Our Mothers' War is a stunning and unprecedented portrait of women during World War II, a war that forever transformed the way women participate in American society.

Never before has the vast range of American women's experience during this pivotal era been brought together in one book. Now, Our Mothers' War re-creates what American women from all walks of life were doing and thinking, on the home front and abroad.

Like all great histories, Our Mothers' War began with an illuminating discovery. After finding a journal and letters her mother had written while serving with the Red Cross in the Pacific, journalist Emily Yellin started unearthing what her mother and other women of her mother's generation went through during a time when their country asked them to step into roles they had never been invited, or allowed, to fill before.
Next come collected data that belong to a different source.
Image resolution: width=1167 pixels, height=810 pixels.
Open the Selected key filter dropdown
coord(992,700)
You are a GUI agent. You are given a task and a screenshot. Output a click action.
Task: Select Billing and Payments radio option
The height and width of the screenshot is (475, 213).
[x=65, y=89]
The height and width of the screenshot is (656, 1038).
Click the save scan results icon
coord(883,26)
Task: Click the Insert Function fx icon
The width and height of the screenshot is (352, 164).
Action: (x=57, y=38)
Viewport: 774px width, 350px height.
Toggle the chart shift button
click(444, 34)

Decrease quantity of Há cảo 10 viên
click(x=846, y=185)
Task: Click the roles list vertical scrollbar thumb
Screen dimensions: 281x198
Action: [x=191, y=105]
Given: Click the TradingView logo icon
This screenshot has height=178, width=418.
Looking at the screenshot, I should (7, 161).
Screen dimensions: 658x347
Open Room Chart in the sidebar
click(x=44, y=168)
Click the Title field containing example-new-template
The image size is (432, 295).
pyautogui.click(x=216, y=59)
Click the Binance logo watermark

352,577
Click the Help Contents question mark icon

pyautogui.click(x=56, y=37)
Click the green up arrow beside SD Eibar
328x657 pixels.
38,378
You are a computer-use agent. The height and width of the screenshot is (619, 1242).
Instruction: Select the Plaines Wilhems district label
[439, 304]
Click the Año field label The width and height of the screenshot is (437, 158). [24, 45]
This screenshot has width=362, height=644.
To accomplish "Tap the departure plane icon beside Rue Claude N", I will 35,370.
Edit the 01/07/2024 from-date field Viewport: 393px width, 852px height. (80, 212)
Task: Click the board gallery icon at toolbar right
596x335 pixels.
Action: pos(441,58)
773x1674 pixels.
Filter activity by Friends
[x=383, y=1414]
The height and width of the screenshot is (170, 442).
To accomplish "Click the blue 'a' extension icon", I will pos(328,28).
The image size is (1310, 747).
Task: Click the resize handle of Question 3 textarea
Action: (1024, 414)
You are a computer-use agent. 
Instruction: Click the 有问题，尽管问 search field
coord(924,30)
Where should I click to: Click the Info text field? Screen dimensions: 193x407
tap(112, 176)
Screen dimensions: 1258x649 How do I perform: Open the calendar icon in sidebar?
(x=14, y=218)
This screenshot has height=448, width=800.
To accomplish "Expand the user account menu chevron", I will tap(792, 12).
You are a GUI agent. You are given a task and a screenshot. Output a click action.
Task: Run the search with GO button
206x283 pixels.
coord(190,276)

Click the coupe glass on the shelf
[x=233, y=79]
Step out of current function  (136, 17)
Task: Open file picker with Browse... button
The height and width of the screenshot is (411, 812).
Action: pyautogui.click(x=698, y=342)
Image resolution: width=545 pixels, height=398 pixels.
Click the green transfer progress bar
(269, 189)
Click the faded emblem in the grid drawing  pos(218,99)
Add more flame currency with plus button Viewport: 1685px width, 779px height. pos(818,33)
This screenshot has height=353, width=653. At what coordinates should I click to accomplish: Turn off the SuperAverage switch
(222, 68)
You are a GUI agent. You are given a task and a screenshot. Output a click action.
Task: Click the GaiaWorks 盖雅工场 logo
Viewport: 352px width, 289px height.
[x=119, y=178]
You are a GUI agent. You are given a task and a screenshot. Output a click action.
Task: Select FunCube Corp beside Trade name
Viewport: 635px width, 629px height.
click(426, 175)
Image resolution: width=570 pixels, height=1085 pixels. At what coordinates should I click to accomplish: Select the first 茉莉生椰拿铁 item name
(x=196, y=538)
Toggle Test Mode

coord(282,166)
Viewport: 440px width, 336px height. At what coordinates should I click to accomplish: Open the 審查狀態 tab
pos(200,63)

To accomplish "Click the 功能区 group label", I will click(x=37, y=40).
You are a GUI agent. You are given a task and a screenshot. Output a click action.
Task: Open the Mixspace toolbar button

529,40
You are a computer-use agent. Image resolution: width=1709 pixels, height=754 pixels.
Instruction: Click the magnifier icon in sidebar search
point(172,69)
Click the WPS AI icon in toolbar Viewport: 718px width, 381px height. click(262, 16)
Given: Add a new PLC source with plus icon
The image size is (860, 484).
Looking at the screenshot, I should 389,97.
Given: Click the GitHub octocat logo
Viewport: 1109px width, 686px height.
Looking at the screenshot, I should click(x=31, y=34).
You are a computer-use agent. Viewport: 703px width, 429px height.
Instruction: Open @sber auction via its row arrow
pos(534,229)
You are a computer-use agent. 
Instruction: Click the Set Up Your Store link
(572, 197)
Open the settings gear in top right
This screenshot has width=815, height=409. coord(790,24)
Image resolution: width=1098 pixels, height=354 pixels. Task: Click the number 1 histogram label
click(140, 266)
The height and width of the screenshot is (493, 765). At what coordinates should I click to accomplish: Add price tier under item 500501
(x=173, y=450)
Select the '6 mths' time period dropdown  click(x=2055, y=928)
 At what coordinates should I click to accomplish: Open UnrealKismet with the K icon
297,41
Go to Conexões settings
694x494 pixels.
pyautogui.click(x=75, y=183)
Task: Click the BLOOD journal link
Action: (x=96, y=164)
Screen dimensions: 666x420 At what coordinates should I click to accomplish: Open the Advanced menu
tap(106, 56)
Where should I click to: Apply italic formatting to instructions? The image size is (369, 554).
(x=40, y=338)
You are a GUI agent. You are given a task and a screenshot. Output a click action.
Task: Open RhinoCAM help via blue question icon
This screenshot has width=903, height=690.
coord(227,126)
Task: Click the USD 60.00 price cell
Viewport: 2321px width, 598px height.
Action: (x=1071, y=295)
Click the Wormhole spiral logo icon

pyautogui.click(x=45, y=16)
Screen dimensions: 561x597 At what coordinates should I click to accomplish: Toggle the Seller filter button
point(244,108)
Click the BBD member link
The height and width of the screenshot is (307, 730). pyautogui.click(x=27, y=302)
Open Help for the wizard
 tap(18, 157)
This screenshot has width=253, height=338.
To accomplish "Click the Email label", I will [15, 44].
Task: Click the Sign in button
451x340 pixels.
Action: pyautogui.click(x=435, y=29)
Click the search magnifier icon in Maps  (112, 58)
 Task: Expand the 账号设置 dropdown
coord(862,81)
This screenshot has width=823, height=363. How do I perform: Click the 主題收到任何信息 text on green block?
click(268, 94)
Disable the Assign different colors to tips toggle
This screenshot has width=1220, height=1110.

Drawing on a wide range of sources, including personal interviews and previously unpublished letters and diaries, Yellin shows what went on in the hearts and minds of the real women behind the female images of World War II -- women working in war plants; mothers and wives sending their husbands and sons off to war and sometimes death; women joining the military for the first time in American history; nurses operating in battle zones in Europe, Africa, and the Pacific; and housewives coping with rationing.

Yellin also delves into lesser-known stories, including: tales of female spies, pilots, movie stars, baseball players, politicians, prostitutes, journalists, and even fictional characters; firsthand accounts from the wives of the scientists who created the atomic bomb at Los Alamos, African-American women who faced Jim Crow segregation laws at home even as their men were fighting enemy bigotry and injustice abroad, and Japanese-American women locked up as prisoners in their own country. Yellin explains how Wonder Woman was created in 1941 to fight the Nazi menace and became the first female comic book superhero, as well as how Marilyn Monroe was discovered in 1944 while working with her mother-in-law packing parachutes at a war plant in Burbank, California.

Our Mothers' War gives center stage to those who might be called "the other American soldiers."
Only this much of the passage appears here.